The poor are not to blame.  As sinners, the poor, like everyone other sinner, are vulnerable to Satan's temptation.  Before the poor, Satan has placed the fruit of envy and before the wealthy, the fruit of greed.  Just like our first parents, Adam and Eve, we have eaten what we do not have to.

Most of us sinners, whether wealthy or poor, have chosen not to live in holy poverty and follow Christ like San Francesco d'Assisi.  We have, under the supervision and with the support of Satan, created a divide that can never be closed, a scale of justice that will never be in balance. [4]

In dealing with inequality, all Satan wants us to do, including the priests and those in charge of the Vatican, is to be hypocrites, to pay lip service to social justice, like writing a catechism on the topic [5], playing politics with the poor by trading false promises for power or blogging about poverty online, pointing our fingers at every other secular entity or government or every other religious group except ourselves.

In the final analysis, we who have not chosen the path of Christ are all to a certain extent, greater or smaller, living in unholy poverty (spiritual, economic or both) that is antipodal to Holy poverty.
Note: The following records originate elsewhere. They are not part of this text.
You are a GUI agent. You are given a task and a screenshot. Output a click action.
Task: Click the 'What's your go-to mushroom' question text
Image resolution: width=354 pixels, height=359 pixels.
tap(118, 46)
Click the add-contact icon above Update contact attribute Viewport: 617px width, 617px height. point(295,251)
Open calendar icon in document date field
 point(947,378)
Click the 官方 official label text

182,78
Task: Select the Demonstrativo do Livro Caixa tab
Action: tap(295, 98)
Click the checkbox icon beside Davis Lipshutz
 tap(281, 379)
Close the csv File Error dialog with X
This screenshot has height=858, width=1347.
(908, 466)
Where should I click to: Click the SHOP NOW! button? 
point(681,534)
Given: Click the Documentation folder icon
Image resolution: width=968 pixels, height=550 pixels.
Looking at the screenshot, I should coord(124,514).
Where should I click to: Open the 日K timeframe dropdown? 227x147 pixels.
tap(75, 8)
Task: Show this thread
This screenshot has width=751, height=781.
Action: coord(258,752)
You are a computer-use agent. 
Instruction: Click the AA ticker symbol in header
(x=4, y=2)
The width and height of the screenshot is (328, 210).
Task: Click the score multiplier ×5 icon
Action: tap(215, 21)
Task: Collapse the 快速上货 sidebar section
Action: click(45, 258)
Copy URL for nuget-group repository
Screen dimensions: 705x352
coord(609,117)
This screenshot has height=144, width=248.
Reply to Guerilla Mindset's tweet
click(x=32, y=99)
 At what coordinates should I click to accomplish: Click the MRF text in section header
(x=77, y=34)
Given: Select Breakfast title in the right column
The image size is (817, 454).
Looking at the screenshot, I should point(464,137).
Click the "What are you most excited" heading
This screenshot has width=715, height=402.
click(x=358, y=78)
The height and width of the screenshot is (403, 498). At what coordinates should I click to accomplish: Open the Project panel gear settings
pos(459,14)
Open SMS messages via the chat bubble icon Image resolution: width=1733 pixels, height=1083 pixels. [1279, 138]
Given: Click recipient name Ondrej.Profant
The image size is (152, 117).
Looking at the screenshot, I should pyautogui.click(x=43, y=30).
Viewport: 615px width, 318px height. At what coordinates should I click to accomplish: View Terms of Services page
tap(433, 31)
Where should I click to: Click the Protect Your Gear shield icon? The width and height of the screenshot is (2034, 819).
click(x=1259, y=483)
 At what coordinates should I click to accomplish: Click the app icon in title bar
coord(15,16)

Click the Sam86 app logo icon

[1] http://www.newadvent.org/cathen/06221a.htm
[2] http://www.biographyonline.net/spiritual/bernadette-soubirious.html
[3] http://www.biblegateway.com/passage/?search=Matthew+19%3A21&version=NIV; http://www.biblegateway.com/passage/?search=Luke+18%3A22; and http://www.biblegateway.com/passage/?search=Mark+10%3A21&version=ESV
[4] "We" in the sentence include the rich and powerful whose greed makes them want to exploit sadistically the earth's resources and those inferior to them as well as the powerless paupers whose refusal to be productive (referring to charitable or for-profit productivity and not procreative productivity--that they excel in with abandon) makes them envious, bitter, angry and vengeful.  Without prayer, we would swirl deeper and deeper into the vortex of depravity, the dark hole of hopelessness that Satan designed to trap people's souls during life so they can be Hell-bound after death.